**What is required**
All entries shown below must be given again word for word.

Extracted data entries
####################

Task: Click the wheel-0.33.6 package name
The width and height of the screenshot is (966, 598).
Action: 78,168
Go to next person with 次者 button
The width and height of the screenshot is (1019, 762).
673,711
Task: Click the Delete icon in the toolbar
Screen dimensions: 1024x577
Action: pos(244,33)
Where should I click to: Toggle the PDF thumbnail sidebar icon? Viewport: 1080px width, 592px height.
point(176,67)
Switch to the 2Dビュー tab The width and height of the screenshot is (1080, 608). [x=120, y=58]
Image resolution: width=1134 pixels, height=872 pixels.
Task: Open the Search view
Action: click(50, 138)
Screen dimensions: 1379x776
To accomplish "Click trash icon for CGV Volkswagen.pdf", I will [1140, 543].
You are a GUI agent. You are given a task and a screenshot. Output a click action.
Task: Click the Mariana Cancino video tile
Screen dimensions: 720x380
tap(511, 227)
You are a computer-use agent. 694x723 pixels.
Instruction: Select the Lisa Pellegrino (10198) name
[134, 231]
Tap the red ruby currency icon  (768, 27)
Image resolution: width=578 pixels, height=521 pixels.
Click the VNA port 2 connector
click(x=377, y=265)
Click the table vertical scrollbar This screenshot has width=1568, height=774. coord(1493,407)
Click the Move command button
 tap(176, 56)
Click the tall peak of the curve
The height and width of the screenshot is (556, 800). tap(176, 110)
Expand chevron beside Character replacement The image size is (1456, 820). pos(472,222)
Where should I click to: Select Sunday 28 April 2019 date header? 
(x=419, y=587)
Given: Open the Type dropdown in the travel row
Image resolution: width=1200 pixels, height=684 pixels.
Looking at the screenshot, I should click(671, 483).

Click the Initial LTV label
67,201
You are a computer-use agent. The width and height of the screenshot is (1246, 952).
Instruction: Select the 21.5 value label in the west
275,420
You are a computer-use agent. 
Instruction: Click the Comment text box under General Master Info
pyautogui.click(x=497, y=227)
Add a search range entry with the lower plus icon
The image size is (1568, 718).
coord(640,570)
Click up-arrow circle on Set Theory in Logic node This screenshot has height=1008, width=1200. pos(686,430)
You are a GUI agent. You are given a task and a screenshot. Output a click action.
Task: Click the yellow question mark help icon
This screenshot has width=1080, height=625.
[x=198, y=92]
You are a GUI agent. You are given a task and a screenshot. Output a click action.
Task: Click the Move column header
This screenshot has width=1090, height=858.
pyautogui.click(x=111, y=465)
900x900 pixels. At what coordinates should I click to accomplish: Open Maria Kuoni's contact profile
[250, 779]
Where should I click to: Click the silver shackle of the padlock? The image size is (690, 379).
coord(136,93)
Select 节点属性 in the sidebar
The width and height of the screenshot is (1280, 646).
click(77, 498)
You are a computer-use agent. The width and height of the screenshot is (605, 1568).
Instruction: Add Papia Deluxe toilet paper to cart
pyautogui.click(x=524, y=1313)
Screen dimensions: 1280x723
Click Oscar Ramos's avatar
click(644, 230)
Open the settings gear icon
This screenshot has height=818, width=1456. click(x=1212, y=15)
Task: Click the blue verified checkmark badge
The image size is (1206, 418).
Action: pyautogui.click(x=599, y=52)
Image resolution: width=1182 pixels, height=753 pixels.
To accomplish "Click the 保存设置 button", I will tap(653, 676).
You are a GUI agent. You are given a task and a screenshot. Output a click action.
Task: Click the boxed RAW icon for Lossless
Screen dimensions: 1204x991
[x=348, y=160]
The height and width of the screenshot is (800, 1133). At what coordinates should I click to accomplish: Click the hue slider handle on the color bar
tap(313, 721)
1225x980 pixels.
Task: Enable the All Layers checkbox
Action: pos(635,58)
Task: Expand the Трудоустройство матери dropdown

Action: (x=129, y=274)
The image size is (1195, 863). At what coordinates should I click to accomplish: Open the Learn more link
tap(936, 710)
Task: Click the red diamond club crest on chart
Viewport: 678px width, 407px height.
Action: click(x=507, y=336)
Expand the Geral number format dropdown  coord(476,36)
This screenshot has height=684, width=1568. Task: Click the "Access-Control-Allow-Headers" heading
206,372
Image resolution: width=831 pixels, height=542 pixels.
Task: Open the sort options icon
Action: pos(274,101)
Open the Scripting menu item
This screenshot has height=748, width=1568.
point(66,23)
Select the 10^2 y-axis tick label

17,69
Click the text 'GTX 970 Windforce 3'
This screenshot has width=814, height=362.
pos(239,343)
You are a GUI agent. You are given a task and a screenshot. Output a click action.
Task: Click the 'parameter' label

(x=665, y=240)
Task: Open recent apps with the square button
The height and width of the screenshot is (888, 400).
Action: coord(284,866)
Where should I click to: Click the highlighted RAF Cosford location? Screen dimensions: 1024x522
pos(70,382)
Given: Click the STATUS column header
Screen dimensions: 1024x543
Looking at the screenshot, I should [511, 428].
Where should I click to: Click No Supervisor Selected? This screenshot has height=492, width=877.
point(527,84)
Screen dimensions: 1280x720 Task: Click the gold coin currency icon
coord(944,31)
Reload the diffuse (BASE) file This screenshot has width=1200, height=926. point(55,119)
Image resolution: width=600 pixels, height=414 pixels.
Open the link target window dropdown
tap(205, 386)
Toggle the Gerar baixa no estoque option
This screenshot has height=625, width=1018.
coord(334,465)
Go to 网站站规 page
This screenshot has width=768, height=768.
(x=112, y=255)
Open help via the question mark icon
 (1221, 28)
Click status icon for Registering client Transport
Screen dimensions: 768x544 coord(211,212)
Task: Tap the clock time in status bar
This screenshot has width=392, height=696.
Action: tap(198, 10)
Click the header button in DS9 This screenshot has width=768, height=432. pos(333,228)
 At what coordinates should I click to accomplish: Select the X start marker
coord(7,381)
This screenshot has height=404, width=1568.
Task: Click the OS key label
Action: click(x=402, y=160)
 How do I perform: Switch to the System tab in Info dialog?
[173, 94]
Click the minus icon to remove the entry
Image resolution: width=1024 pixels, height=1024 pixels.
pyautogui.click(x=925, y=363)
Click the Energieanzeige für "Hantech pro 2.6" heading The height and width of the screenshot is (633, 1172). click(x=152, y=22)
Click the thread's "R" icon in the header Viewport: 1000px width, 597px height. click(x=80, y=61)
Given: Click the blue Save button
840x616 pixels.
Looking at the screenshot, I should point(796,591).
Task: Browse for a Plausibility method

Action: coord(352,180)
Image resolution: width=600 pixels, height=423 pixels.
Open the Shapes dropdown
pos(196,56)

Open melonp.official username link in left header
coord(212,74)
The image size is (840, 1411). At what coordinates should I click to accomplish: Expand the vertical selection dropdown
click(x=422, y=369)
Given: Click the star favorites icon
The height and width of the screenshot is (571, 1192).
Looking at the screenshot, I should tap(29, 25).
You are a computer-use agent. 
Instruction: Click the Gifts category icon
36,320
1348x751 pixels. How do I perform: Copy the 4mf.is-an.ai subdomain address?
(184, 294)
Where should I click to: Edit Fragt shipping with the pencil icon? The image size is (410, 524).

####################

**Reply**
Task: Click the wheel-0.33.6 package name
The width and height of the screenshot is (966, 598).
Action: 78,168
Go to next person with 次者 button
The width and height of the screenshot is (1019, 762).
673,711
Task: Click the Delete icon in the toolbar
Screen dimensions: 1024x577
Action: pos(244,33)
Where should I click to: Toggle the PDF thumbnail sidebar icon? Viewport: 1080px width, 592px height.
point(176,67)
Switch to the 2Dビュー tab The width and height of the screenshot is (1080, 608). [x=120, y=58]
Image resolution: width=1134 pixels, height=872 pixels.
Task: Open the Search view
Action: click(50, 138)
Screen dimensions: 1379x776
To accomplish "Click trash icon for CGV Volkswagen.pdf", I will [1140, 543].
You are a GUI agent. You are given a task and a screenshot. Output a click action.
Task: Click the Mariana Cancino video tile
Screen dimensions: 720x380
tap(511, 227)
You are a computer-use agent. 694x723 pixels.
Instruction: Select the Lisa Pellegrino (10198) name
[134, 231]
Tap the red ruby currency icon  (768, 27)
Image resolution: width=578 pixels, height=521 pixels.
Click the VNA port 2 connector
click(x=377, y=265)
Click the table vertical scrollbar This screenshot has width=1568, height=774. coord(1493,407)
Click the Move command button
 tap(176, 56)
Click the tall peak of the curve
The height and width of the screenshot is (556, 800). tap(176, 110)
Expand chevron beside Character replacement The image size is (1456, 820). pos(472,222)
Where should I click to: Select Sunday 28 April 2019 date header? 
(x=419, y=587)
Given: Open the Type dropdown in the travel row
Image resolution: width=1200 pixels, height=684 pixels.
Looking at the screenshot, I should click(671, 483).

Click the Initial LTV label
67,201
You are a computer-use agent. The width and height of the screenshot is (1246, 952).
Instruction: Select the 21.5 value label in the west
275,420
You are a computer-use agent. 
Instruction: Click the Comment text box under General Master Info
pyautogui.click(x=497, y=227)
Add a search range entry with the lower plus icon
The image size is (1568, 718).
coord(640,570)
Click up-arrow circle on Set Theory in Logic node This screenshot has height=1008, width=1200. pos(686,430)
You are a GUI agent. You are given a task and a screenshot. Output a click action.
Task: Click the yellow question mark help icon
This screenshot has width=1080, height=625.
[x=198, y=92]
You are a GUI agent. You are given a task and a screenshot. Output a click action.
Task: Click the Move column header
This screenshot has width=1090, height=858.
pyautogui.click(x=111, y=465)
900x900 pixels. At what coordinates should I click to accomplish: Open Maria Kuoni's contact profile
[250, 779]
Where should I click to: Click the silver shackle of the padlock? The image size is (690, 379).
coord(136,93)
Select 节点属性 in the sidebar
The width and height of the screenshot is (1280, 646).
click(77, 498)
You are a computer-use agent. The width and height of the screenshot is (605, 1568).
Instruction: Add Papia Deluxe toilet paper to cart
pyautogui.click(x=524, y=1313)
Screen dimensions: 1280x723
Click Oscar Ramos's avatar
click(644, 230)
Open the settings gear icon
This screenshot has height=818, width=1456. click(x=1212, y=15)
Task: Click the blue verified checkmark badge
The image size is (1206, 418).
Action: pyautogui.click(x=599, y=52)
Image resolution: width=1182 pixels, height=753 pixels.
To accomplish "Click the 保存设置 button", I will tap(653, 676).
You are a GUI agent. You are given a task and a screenshot. Output a click action.
Task: Click the boxed RAW icon for Lossless
Screen dimensions: 1204x991
[x=348, y=160]
The height and width of the screenshot is (800, 1133). At what coordinates should I click to accomplish: Click the hue slider handle on the color bar
tap(313, 721)
1225x980 pixels.
Task: Enable the All Layers checkbox
Action: pos(635,58)
Task: Expand the Трудоустройство матери dropdown

Action: (x=129, y=274)
The image size is (1195, 863). At what coordinates should I click to accomplish: Open the Learn more link
tap(936, 710)
Task: Click the red diamond club crest on chart
Viewport: 678px width, 407px height.
Action: click(x=507, y=336)
Expand the Geral number format dropdown  coord(476,36)
This screenshot has height=684, width=1568. Task: Click the "Access-Control-Allow-Headers" heading
206,372
Image resolution: width=831 pixels, height=542 pixels.
Task: Open the sort options icon
Action: pos(274,101)
Open the Scripting menu item
This screenshot has height=748, width=1568.
point(66,23)
Select the 10^2 y-axis tick label

17,69
Click the text 'GTX 970 Windforce 3'
This screenshot has width=814, height=362.
pos(239,343)
You are a GUI agent. You are given a task and a screenshot. Output a click action.
Task: Click the 'parameter' label

(x=665, y=240)
Task: Open recent apps with the square button
The height and width of the screenshot is (888, 400).
Action: coord(284,866)
Where should I click to: Click the highlighted RAF Cosford location? Screen dimensions: 1024x522
pos(70,382)
Given: Click the STATUS column header
Screen dimensions: 1024x543
Looking at the screenshot, I should [511, 428].
Where should I click to: Click No Supervisor Selected? This screenshot has height=492, width=877.
point(527,84)
Screen dimensions: 1280x720 Task: Click the gold coin currency icon
coord(944,31)
Reload the diffuse (BASE) file This screenshot has width=1200, height=926. point(55,119)
Image resolution: width=600 pixels, height=414 pixels.
Open the link target window dropdown
tap(205, 386)
Toggle the Gerar baixa no estoque option
This screenshot has height=625, width=1018.
coord(334,465)
Go to 网站站规 page
This screenshot has width=768, height=768.
(x=112, y=255)
Open help via the question mark icon
 (1221, 28)
Click status icon for Registering client Transport
Screen dimensions: 768x544 coord(211,212)
Task: Tap the clock time in status bar
This screenshot has width=392, height=696.
Action: tap(198, 10)
Click the header button in DS9 This screenshot has width=768, height=432. pos(333,228)
 At what coordinates should I click to accomplish: Select the X start marker
coord(7,381)
This screenshot has height=404, width=1568.
Task: Click the OS key label
Action: click(x=402, y=160)
 How do I perform: Switch to the System tab in Info dialog?
[173, 94]
Click the minus icon to remove the entry
Image resolution: width=1024 pixels, height=1024 pixels.
pyautogui.click(x=925, y=363)
Click the Energieanzeige für "Hantech pro 2.6" heading The height and width of the screenshot is (633, 1172). click(x=152, y=22)
Click the thread's "R" icon in the header Viewport: 1000px width, 597px height. click(x=80, y=61)
Given: Click the blue Save button
840x616 pixels.
Looking at the screenshot, I should point(796,591).
Task: Browse for a Plausibility method

Action: coord(352,180)
Image resolution: width=600 pixels, height=423 pixels.
Open the Shapes dropdown
pos(196,56)

Open melonp.official username link in left header
coord(212,74)
The image size is (840, 1411). At what coordinates should I click to accomplish: Expand the vertical selection dropdown
click(x=422, y=369)
Given: Click the star favorites icon
The height and width of the screenshot is (571, 1192).
Looking at the screenshot, I should tap(29, 25).
You are a computer-use agent. 
Instruction: Click the Gifts category icon
36,320
1348x751 pixels. How do I perform: Copy the 4mf.is-an.ai subdomain address?
(184, 294)
Where should I click to: Edit Fragt shipping with the pencil icon? The image size is (410, 524).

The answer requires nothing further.